[Begin]

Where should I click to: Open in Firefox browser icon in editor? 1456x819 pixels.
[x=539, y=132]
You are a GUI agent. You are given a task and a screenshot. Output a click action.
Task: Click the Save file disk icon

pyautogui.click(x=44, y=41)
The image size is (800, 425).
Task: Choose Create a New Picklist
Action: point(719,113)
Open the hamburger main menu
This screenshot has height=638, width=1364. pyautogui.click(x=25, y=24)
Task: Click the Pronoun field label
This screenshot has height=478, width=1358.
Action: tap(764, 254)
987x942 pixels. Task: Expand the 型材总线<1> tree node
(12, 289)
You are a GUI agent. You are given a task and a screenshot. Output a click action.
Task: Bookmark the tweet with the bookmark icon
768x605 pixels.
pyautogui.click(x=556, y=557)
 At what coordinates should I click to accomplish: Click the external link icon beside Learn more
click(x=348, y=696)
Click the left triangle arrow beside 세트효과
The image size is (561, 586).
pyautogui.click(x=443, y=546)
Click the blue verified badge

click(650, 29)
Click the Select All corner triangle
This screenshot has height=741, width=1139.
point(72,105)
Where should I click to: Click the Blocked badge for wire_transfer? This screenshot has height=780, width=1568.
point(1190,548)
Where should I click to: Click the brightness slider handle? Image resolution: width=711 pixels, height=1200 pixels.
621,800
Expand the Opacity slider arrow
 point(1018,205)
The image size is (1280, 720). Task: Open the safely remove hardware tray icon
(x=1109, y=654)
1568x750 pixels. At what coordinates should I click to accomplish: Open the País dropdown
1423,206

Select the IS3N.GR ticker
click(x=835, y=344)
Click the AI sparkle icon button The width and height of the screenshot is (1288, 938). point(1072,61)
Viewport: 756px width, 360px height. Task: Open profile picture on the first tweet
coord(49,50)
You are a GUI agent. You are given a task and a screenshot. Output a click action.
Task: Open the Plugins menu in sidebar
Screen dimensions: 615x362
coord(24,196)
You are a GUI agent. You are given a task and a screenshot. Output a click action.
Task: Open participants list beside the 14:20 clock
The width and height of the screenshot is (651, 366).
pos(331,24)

[End]

__Work to do__: Rewrite all of the items above with every occurrence of "icon" changed to "glyph". Leave everything else unchanged.

__Reply to the task__:
Where should I click to: Open in Firefox browser glyph in editor? 1456x819 pixels.
[x=539, y=132]
You are a GUI agent. You are given a task and a screenshot. Output a click action.
Task: Click the Save file disk glyph

pyautogui.click(x=44, y=41)
The image size is (800, 425).
Task: Choose Create a New Picklist
Action: point(719,113)
Open the hamburger main menu
This screenshot has height=638, width=1364. pyautogui.click(x=25, y=24)
Task: Click the Pronoun field label
This screenshot has height=478, width=1358.
Action: tap(764, 254)
987x942 pixels. Task: Expand the 型材总线<1> tree node
(12, 289)
You are a GUI agent. You are given a task and a screenshot. Output a click action.
Task: Bookmark the tweet with the bookmark glyph
768x605 pixels.
pyautogui.click(x=556, y=557)
 At what coordinates should I click to accomplish: Click the external link glyph beside Learn more
click(x=348, y=696)
Click the left triangle arrow beside 세트효과
The image size is (561, 586).
pyautogui.click(x=443, y=546)
Click the blue verified badge

click(650, 29)
Click the Select All corner triangle
This screenshot has height=741, width=1139.
point(72,105)
Where should I click to: Click the Blocked badge for wire_transfer? This screenshot has height=780, width=1568.
point(1190,548)
Where should I click to: Click the brightness slider handle? Image resolution: width=711 pixels, height=1200 pixels.
621,800
Expand the Opacity slider arrow
 point(1018,205)
The image size is (1280, 720). Task: Open the safely remove hardware tray glyph
(x=1109, y=654)
1568x750 pixels. At what coordinates should I click to accomplish: Open the País dropdown
1423,206

Select the IS3N.GR ticker
click(x=835, y=344)
Click the AI sparkle glyph button The width and height of the screenshot is (1288, 938). point(1072,61)
Viewport: 756px width, 360px height. Task: Open profile picture on the first tweet
coord(49,50)
You are a GUI agent. You are given a task and a screenshot. Output a click action.
Task: Open the Plugins menu in sidebar
Screen dimensions: 615x362
coord(24,196)
You are a GUI agent. You are given a task and a screenshot. Output a click action.
Task: Open participants list beside the 14:20 clock
The width and height of the screenshot is (651, 366).
pos(331,24)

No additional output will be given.